IP renumbering timeframe
Scott Granados
scott at graphidelix.net
Mon May 6 17:33:37 UTC 2002
Hmmm, maybe my experience with Arin is differnet but it wasn't all that
difficult for me. I received a /19 initial allocation and never had to
use upstream space at all!!! It took a little more paperwork and
perhaps my case was unique but it was quite painless.
Scott
On Mon, 6 May 2002,
Grant A. Kirkwood wrote:
>
> On Monday 06 May 2002 10:00 am, Ralph Doncaster wrote:
> > > What others have told you here is correct: when you terminated your
> > > contract with Cogent [any contract language nonwithstanding] you gave
> > > up your "right" to use any portion of their address space.
> > >
> > > As one person on here already pointed out, this is a good thing.
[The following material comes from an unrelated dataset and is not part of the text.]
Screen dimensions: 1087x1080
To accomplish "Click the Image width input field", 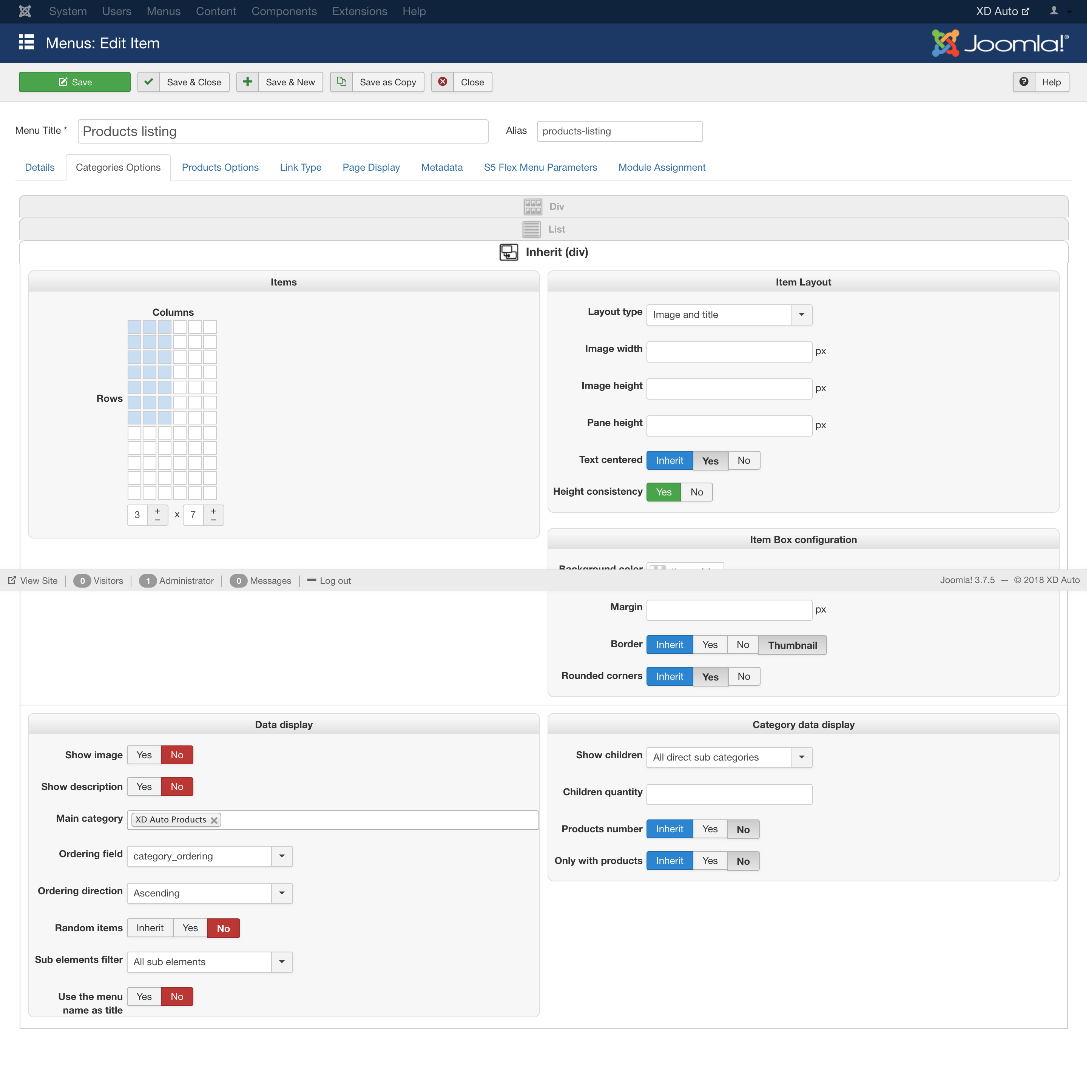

Think
> > > about it.
> >
> > What it tells me is I should have wasted enough space to consume 8 /24s
> > long ago, so I could get a /20 directly from ARIN. I assign IPs to
> > customers very conservatively. Multiple DSL customers with static IPs
> > are put on a shared subnet instead of one subnet per customer. I easily
> > could have used 8 /24's a year ago and still conformed to ARIN rules. At
> > the time I was only using 3 /24's. We recently reached 8 /24s and
> > applied to ARIN a few weeks ago for a /20, but it sounds like the best
> > thing to do is to use IPs in the most inefficient way possible (while
> > still conforming to ARIN policy) in order to quickly qualify for PI
> > space.
> >
> > -Ralph
>
> <rant>
>
> I'm sorry, but ARIN's policy practically _encourages_ the "efficient
> wasting" of space to qualify for PI space. This is one of the most
> frustrating things to deal with. What's a startup ISP/MSP/ASP-type to do?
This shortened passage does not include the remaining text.